Welcome Russ!
I am very excited to meet you because I feel like the only SO on the planet that knew about it before we started dating! *doing a happy dance and singing "It's not just me! It's not just me!"*
Let give you a little background info:
I'm Kelly. I have been dating Jocelyn (who is MtF pre-transitioning) for about 6 months. She told me about her condition and about two weeks later I realized that my feelings for this person didn't diminish in the slightest, in fact they grew stronger. I came out of the closet as a bisexual and promptly asked her out. (That's the shortest version I can give you)
To give you my two-cents on this kind of a relationship:
If you both need to be the (girl/boy) remember to treat your partner as such and make sure that it's returned to you (because you both have needs). Jocelyn and I switch doing girl/guy things all the time, and by now it's almost an unconscious effort.

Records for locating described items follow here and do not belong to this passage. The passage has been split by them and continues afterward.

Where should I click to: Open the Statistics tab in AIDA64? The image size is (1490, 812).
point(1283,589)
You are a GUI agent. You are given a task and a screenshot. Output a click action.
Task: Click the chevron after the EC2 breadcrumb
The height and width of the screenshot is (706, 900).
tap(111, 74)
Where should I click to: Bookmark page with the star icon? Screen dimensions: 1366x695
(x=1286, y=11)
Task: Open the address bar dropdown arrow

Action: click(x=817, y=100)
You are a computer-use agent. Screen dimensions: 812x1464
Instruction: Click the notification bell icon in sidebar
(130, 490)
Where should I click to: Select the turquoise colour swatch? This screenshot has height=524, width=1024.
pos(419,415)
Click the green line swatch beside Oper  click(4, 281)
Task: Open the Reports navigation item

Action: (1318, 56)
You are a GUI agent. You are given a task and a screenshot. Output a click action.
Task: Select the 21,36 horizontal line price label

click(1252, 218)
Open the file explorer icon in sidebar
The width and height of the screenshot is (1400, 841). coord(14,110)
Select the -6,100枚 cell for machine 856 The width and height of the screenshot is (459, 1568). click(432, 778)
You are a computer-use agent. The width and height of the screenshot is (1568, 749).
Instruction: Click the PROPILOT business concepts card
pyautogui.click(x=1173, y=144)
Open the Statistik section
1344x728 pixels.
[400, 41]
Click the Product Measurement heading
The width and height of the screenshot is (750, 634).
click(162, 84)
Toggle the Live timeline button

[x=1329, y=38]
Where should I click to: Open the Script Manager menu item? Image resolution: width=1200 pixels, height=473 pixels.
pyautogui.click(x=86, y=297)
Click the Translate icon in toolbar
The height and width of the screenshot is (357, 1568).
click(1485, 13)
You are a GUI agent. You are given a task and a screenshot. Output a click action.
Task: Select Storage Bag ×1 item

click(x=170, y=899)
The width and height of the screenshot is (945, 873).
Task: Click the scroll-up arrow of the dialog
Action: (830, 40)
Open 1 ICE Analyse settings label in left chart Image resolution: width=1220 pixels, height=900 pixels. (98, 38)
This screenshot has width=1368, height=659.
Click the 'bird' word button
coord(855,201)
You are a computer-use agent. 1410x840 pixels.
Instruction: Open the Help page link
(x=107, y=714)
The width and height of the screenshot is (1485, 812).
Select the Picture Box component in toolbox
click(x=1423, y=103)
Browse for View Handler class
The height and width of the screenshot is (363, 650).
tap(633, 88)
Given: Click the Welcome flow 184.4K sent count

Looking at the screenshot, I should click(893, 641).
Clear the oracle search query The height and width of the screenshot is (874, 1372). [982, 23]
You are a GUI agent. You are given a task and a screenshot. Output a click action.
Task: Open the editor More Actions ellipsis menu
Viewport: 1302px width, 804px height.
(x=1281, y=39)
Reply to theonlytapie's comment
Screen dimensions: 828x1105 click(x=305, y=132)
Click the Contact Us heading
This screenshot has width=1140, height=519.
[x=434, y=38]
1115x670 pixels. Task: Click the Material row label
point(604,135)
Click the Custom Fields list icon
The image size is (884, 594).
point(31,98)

Example: I hold her with her head on my shoulder, after awhile, we switch spots. Sometimes I carry stuff for her, sometimes she carries stuff for me. Same thing with opening doors, dancing, paying on dates, etc.
Good communication skills will be your best asset not only in this relationship, but in any relationship. And when it really comes down to it, this is the same as any relationship, it just has issues that most people aren't accustomed to dealing with. Make sure that you make your needs known in a way that is both respectful to your partner and to yourself (don't sell yourself short because you're focusing on your partners' issues). Of course don't ignore your partners' issues either, but I'm betting I didn't have to tell you that

I hope everything continues to go well for you and your partner. If you ever feel like talking to me about anything I'm always happy to help (or try to).